Деперсонализация, как показывает клинический анализ этого психопатологического феномена, в основном действительно отражает патологию самосознания во всей широкой ее гамме оттенков, начиная от утрированной рефлексии и заканчивая бредовыми формами. При этом многие исследователи, как это видно, говорят о синдроме деперсонализации, который приобретает существенное значение и для исследования кардинальных проблем психопатологии, и для клинической диагностики отдельных клинических психических заболеваний. Однако, если, например, Й. Берце (1929) полагал, что «гипотония сознания», одной из форм проявления которой может быть деперсонализация, является «основным» симптомом шизофрении, и с подобной оценкой поначалу соглашался В. Майер-Гросс (1935), то впоследствии прямолинейная диагностика исключительно эндогенного происхождения деперсонализации не подтвердилась и была отвергнута.

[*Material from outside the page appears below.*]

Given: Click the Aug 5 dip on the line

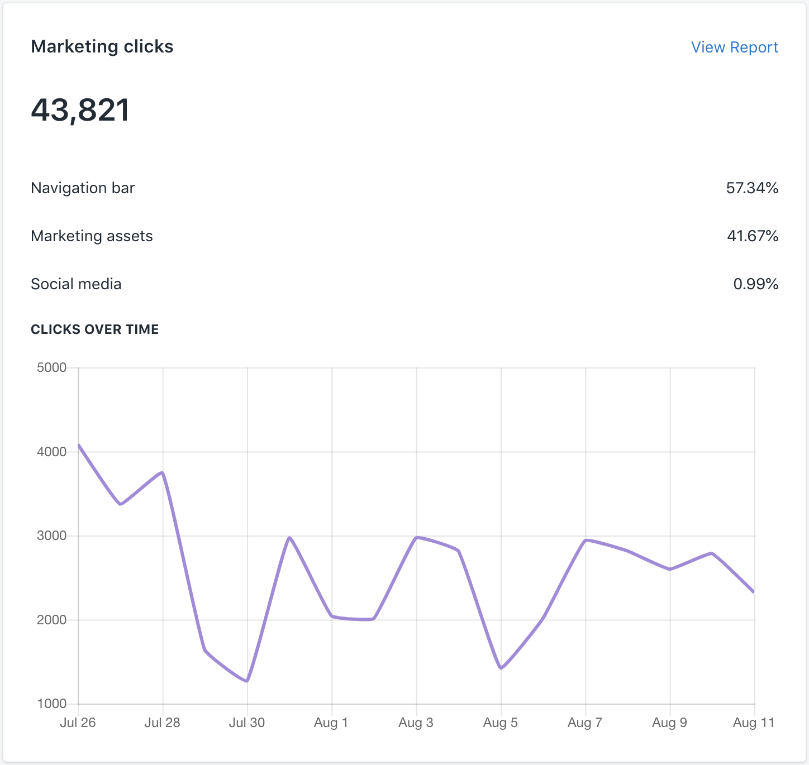Looking at the screenshot, I should pos(501,668).
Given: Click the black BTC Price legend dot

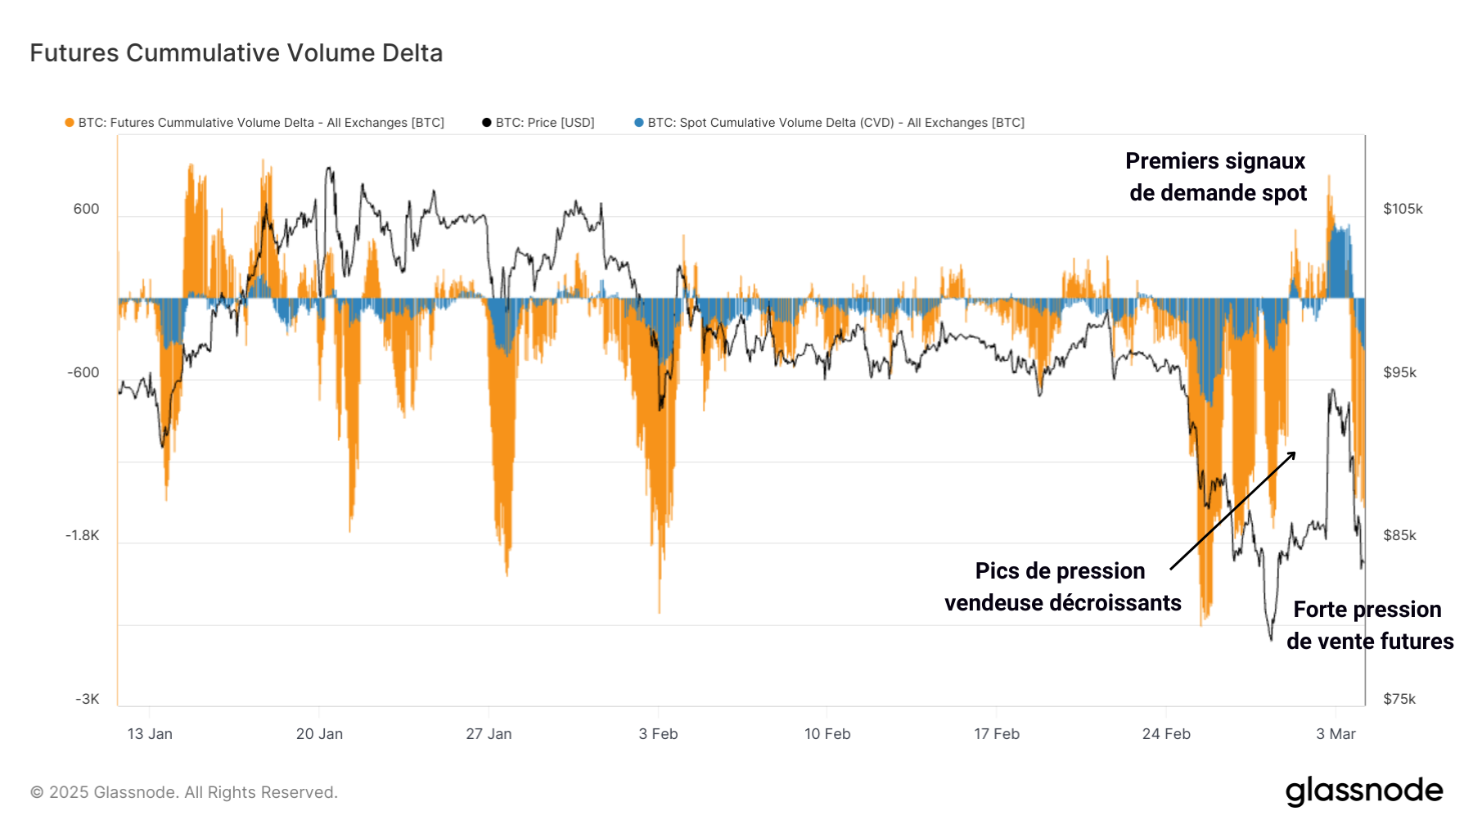Looking at the screenshot, I should point(487,123).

К. Хауг в многотомном руководстве по психиатрии под редакцией О. Бумке (1932) писал, что синдром «отчуждения Я – деперсонализации» не может служить сам по себе дифференциально-диагностическим признаком какой-то одной психической болезни, в частности шизофрении; наоборот, его наличие как моносимптома затрудняет диагностику, особенно когда он стоит на переднем плане в клинической картине болезни. К. Хауг полагает, что этот синдром потерял свое былое диагностическое значение, потому что его стали наблюдать при различных заболеваниях. По его мнению, деперсонализация повторила судьбу корсакового психоза. Если проследить в историческом аспекте формирование взглядов на различие психопатологических синдромов в нозологической диагностике, то можно убедиться, что они стали оцениваться по совокупному сочетанию с другими синдромами, в особенности с теми дефицитарными стигмами, которые появляются в процессе развития болезни. По этому поводу можно сказать, что скрупулезное добросовестное наблюдение всего течения заболевания, сопровождающегося деперсонализацией, может помочь в установлении точного диагноза.

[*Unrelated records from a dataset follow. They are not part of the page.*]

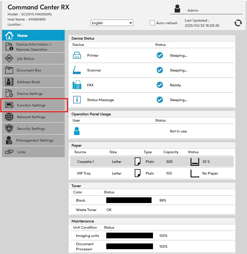Click the Admin user profile icon
This screenshot has width=247, height=254.
(177, 9)
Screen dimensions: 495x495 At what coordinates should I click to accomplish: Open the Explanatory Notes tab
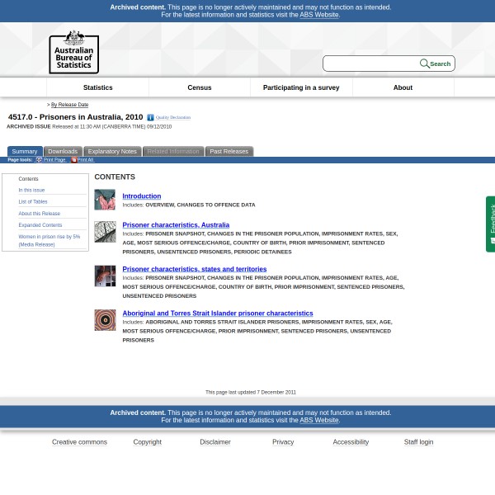click(112, 152)
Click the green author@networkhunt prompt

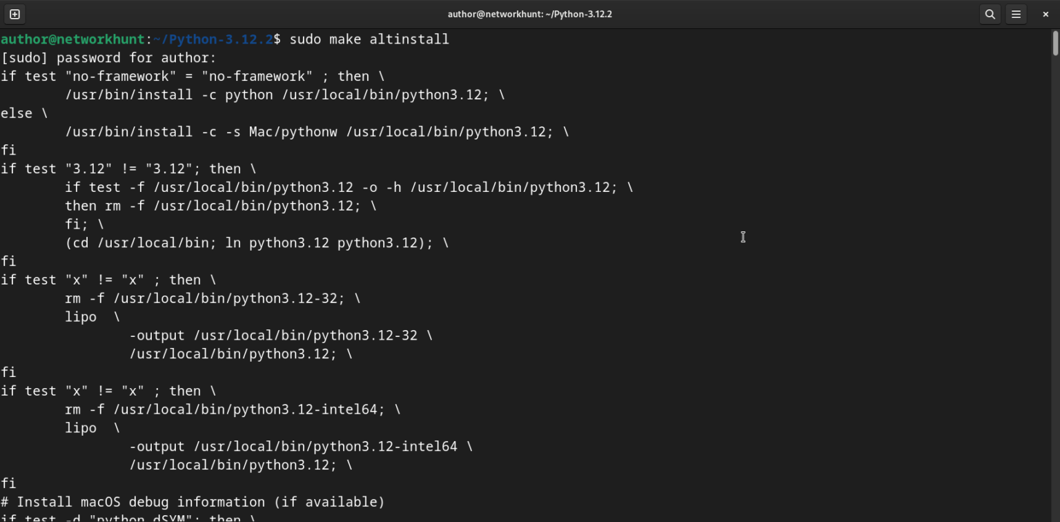click(x=73, y=39)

Поскольку деперсонализация развивается как нарушение осознания целостного «Я», становится понятна ее связь с дереализацией, а также со сложной системой соматогностической сферы, что способствует выявлению экстеро– проприоцептивных оптико-вестибулярных феноменов особого характера. В. Х. Кандинский (1890) впервые отметил особого рода «внутреннее головокружение» с изменением чувства почвы, ощущением невесомости своего тела, изменения его положения в пространстве, что сопровождается остановкой мышлениия (шперрунгом), характерной для начальной шизофрении (идеофрении, по В. Х. Кандинскому, 1890). Он не только описал это расстройство, но и попытался его объяснить. Гораздо позже подобный феномен описал Г. Клоос (1935). Большая группа чувственно-гностических патологических отклонений включает в себя диаметрально противоположные явления, как бы два полюса феномена одного порядка, каждый из которых структурно связан с другим и все-таки имеет значительное своеобразие. На одном полюсе можно отметить сложные проявления психического отчуждения личности, а на другом – более элементарные соматогностические расстройства с признаками разной степени выраженности сенсорного распада. Проявления, связанные с психическим отчуждением, чаще (но не всегда) наблюдаются при эндогенном прогредиентном процессе, в то время как расстройства сенсорного синтеза (нарушения «схемы тела») обнаруживаются преимущественно при органической патологии, острых инфекциях и интоксикациях, характеризуя «осевой» синдром экзогенно-органической природы.